## PROVIDED DATA
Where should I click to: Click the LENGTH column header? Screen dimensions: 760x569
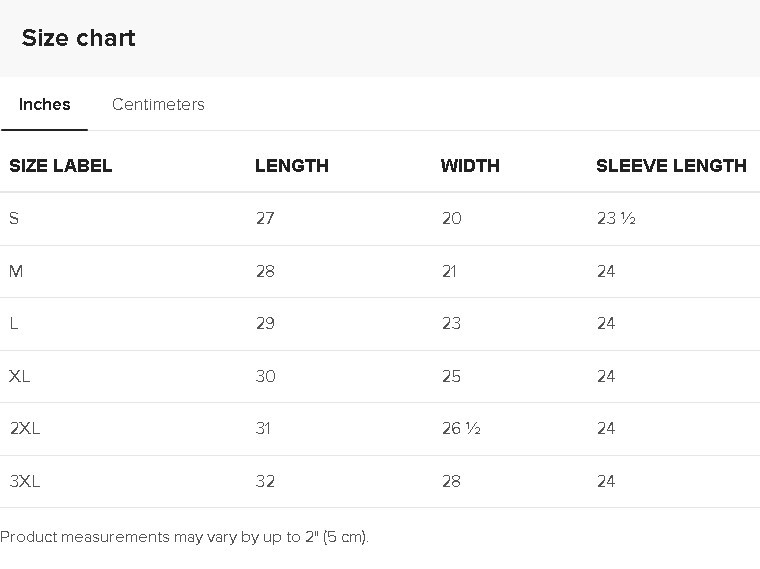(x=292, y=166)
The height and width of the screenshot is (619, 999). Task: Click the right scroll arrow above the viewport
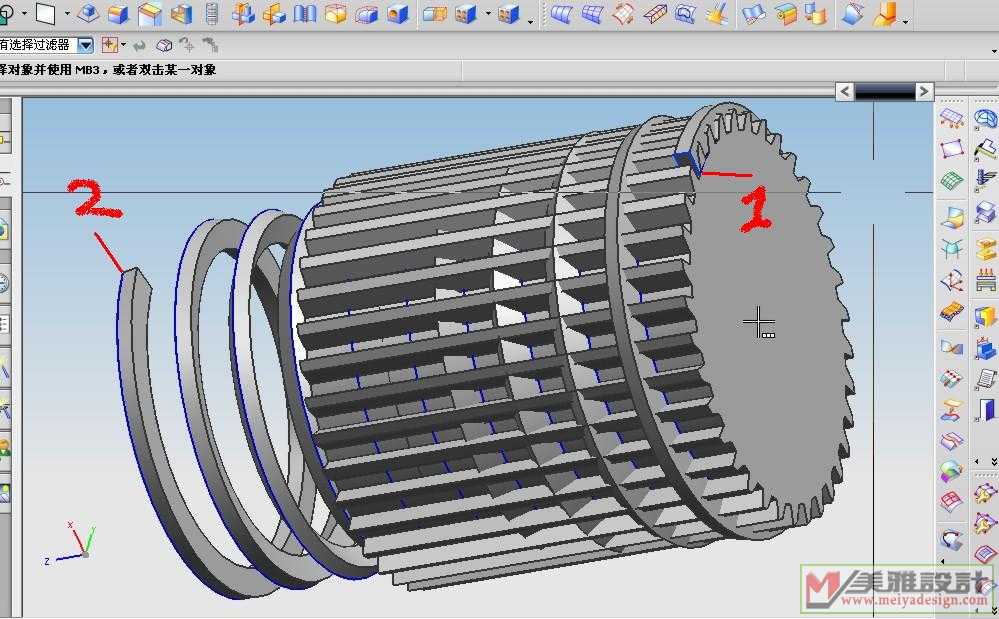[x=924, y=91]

==

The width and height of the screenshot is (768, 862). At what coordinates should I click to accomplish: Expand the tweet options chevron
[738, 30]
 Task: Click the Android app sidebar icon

## TASK STATEMENT
Output the lines of the records above exactly as they appear, from the line containing "The width and" through the line containing "Task: Click the Android app sidebar icon".

## PROBLEM SOLUTION
The width and height of the screenshot is (768, 862). At what coordinates should I click to accomplish: Expand the tweet options chevron
[738, 30]
 Task: Click the Android app sidebar icon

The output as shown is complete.